(Stored items)
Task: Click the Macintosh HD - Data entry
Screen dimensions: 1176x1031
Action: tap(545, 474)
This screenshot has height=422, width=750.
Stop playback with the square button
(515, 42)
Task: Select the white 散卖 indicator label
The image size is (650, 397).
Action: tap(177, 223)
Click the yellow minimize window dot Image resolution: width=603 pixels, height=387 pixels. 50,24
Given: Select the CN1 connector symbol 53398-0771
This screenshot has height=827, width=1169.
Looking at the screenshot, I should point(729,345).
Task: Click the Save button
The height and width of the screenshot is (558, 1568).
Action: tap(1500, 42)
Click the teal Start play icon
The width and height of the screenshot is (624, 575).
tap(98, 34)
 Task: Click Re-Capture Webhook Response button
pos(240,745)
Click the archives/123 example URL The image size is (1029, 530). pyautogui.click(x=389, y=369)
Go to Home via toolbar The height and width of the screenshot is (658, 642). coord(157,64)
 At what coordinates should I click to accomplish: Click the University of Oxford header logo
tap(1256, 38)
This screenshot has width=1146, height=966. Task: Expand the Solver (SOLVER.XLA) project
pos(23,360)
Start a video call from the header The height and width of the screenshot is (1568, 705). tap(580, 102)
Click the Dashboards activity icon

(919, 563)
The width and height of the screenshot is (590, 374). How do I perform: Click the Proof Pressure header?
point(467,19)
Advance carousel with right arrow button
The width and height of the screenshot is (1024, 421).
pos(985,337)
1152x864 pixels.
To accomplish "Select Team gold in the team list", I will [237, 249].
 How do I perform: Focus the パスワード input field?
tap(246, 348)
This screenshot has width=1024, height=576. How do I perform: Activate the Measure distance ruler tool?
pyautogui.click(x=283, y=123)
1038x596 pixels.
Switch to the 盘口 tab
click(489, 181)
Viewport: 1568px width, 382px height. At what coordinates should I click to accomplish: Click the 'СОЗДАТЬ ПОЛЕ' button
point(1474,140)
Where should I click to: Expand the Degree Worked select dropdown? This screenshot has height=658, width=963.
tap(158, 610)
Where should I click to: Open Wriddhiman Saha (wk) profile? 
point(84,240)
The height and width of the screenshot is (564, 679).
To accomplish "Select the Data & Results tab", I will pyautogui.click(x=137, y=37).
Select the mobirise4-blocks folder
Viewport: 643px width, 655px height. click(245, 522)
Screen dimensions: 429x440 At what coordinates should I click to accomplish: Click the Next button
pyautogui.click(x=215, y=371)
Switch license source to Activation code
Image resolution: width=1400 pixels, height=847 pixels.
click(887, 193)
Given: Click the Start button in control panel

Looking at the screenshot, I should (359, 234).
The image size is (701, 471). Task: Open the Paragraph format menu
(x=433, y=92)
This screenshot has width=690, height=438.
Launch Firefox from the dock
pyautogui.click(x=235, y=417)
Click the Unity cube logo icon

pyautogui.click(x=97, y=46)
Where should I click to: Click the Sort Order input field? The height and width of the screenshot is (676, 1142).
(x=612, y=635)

#### TASK DETAILS:
Pick out and copy the lines of the entries that hold the string "will".

#### ANSWER TO THIS TASK:
To accomplish "Select Team gold in the team list", I will [237, 249].
To accomplish "Select the Data & Results tab", I will pyautogui.click(x=137, y=37).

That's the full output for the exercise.